<<<<
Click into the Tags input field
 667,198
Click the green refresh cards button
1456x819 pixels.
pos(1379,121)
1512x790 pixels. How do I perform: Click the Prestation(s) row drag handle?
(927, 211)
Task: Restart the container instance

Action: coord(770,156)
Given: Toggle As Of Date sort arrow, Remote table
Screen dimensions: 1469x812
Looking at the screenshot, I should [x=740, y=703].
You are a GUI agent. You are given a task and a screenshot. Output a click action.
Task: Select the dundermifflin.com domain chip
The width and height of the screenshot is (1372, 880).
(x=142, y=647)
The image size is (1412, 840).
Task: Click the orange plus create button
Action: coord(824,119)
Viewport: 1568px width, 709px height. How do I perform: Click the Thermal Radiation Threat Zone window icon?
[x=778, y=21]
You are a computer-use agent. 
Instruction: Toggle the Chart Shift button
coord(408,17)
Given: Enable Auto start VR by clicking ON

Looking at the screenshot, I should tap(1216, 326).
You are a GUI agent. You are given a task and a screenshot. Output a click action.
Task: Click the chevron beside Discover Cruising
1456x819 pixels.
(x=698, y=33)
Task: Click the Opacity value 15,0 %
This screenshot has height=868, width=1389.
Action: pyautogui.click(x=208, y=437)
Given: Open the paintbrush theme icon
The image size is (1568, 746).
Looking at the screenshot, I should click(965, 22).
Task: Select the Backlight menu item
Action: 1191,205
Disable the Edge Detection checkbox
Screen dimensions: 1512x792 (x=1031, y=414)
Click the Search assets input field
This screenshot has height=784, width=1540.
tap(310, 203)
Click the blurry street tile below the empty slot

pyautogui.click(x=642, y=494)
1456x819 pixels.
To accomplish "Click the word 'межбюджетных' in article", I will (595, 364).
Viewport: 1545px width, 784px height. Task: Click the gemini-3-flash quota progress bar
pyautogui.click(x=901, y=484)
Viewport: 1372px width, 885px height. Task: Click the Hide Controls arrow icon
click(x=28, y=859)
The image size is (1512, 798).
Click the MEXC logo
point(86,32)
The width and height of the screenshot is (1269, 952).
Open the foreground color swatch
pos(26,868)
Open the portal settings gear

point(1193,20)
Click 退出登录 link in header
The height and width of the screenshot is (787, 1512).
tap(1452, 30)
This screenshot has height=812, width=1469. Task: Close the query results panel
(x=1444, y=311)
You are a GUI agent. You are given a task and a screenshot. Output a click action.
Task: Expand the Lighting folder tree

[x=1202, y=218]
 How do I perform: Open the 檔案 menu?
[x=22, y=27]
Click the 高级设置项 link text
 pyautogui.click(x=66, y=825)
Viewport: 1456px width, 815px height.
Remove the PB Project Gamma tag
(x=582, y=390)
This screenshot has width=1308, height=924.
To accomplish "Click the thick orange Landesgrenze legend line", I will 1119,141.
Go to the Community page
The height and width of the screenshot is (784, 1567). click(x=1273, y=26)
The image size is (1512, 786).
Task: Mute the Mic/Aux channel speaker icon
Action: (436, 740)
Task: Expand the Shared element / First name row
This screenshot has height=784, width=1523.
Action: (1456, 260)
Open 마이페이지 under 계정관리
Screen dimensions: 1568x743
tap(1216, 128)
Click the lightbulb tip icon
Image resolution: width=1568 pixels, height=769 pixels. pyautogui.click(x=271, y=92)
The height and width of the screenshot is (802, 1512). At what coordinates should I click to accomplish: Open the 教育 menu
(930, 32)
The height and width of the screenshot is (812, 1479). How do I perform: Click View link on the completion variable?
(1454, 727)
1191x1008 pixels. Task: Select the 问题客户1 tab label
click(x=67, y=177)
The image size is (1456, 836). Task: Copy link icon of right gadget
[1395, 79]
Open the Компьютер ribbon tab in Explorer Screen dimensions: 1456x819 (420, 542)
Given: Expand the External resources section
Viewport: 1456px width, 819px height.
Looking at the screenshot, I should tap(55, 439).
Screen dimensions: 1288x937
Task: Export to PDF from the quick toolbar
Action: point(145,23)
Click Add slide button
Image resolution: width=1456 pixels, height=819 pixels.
>>>>
Instructions to follow:
Copy the data exactly. Leave nothing out.

Result of this task:
Click into the Tags input field
 667,198
Click the green refresh cards button
1456x819 pixels.
pos(1379,121)
1512x790 pixels. How do I perform: Click the Prestation(s) row drag handle?
(927, 211)
Task: Restart the container instance

Action: coord(770,156)
Given: Toggle As Of Date sort arrow, Remote table
Screen dimensions: 1469x812
Looking at the screenshot, I should [x=740, y=703].
You are a GUI agent. You are given a task and a screenshot. Output a click action.
Task: Select the dundermifflin.com domain chip
The width and height of the screenshot is (1372, 880).
(x=142, y=647)
The image size is (1412, 840).
Task: Click the orange plus create button
Action: coord(824,119)
Viewport: 1568px width, 709px height. How do I perform: Click the Thermal Radiation Threat Zone window icon?
[x=778, y=21]
You are a computer-use agent. 
Instruction: Toggle the Chart Shift button
coord(408,17)
Given: Enable Auto start VR by clicking ON

Looking at the screenshot, I should tap(1216, 326).
You are a GUI agent. You are given a task and a screenshot. Output a click action.
Task: Click the chevron beside Discover Cruising
1456x819 pixels.
(x=698, y=33)
Task: Click the Opacity value 15,0 %
This screenshot has height=868, width=1389.
Action: pyautogui.click(x=208, y=437)
Given: Open the paintbrush theme icon
The image size is (1568, 746).
Looking at the screenshot, I should click(965, 22).
Task: Select the Backlight menu item
Action: 1191,205
Disable the Edge Detection checkbox
Screen dimensions: 1512x792 (x=1031, y=414)
Click the Search assets input field
This screenshot has height=784, width=1540.
tap(310, 203)
Click the blurry street tile below the empty slot

pyautogui.click(x=642, y=494)
1456x819 pixels.
To accomplish "Click the word 'межбюджетных' in article", I will (595, 364).
Viewport: 1545px width, 784px height. Task: Click the gemini-3-flash quota progress bar
pyautogui.click(x=901, y=484)
Viewport: 1372px width, 885px height. Task: Click the Hide Controls arrow icon
click(x=28, y=859)
The image size is (1512, 798).
Click the MEXC logo
point(86,32)
The width and height of the screenshot is (1269, 952).
Open the foreground color swatch
pos(26,868)
Open the portal settings gear

point(1193,20)
Click 退出登录 link in header
The height and width of the screenshot is (787, 1512).
tap(1452, 30)
This screenshot has height=812, width=1469. Task: Close the query results panel
(x=1444, y=311)
You are a GUI agent. You are given a task and a screenshot. Output a click action.
Task: Expand the Lighting folder tree

[x=1202, y=218]
 How do I perform: Open the 檔案 menu?
[x=22, y=27]
Click the 高级设置项 link text
 pyautogui.click(x=66, y=825)
Viewport: 1456px width, 815px height.
Remove the PB Project Gamma tag
(x=582, y=390)
This screenshot has width=1308, height=924.
To accomplish "Click the thick orange Landesgrenze legend line", I will 1119,141.
Go to the Community page
The height and width of the screenshot is (784, 1567). click(x=1273, y=26)
The image size is (1512, 786).
Task: Mute the Mic/Aux channel speaker icon
Action: (436, 740)
Task: Expand the Shared element / First name row
This screenshot has height=784, width=1523.
Action: (1456, 260)
Open 마이페이지 under 계정관리
Screen dimensions: 1568x743
tap(1216, 128)
Click the lightbulb tip icon
Image resolution: width=1568 pixels, height=769 pixels. pyautogui.click(x=271, y=92)
The height and width of the screenshot is (802, 1512). At what coordinates should I click to accomplish: Open the 教育 menu
(930, 32)
The height and width of the screenshot is (812, 1479). How do I perform: Click View link on the completion variable?
(1454, 727)
1191x1008 pixels. Task: Select the 问题客户1 tab label
click(x=67, y=177)
The image size is (1456, 836). Task: Copy link icon of right gadget
[1395, 79]
Open the Компьютер ribbon tab in Explorer Screen dimensions: 1456x819 (420, 542)
Given: Expand the External resources section
Viewport: 1456px width, 819px height.
Looking at the screenshot, I should tap(55, 439).
Screen dimensions: 1288x937
Task: Export to PDF from the quick toolbar
Action: point(145,23)
Click Add slide button
Image resolution: width=1456 pixels, height=819 pixels.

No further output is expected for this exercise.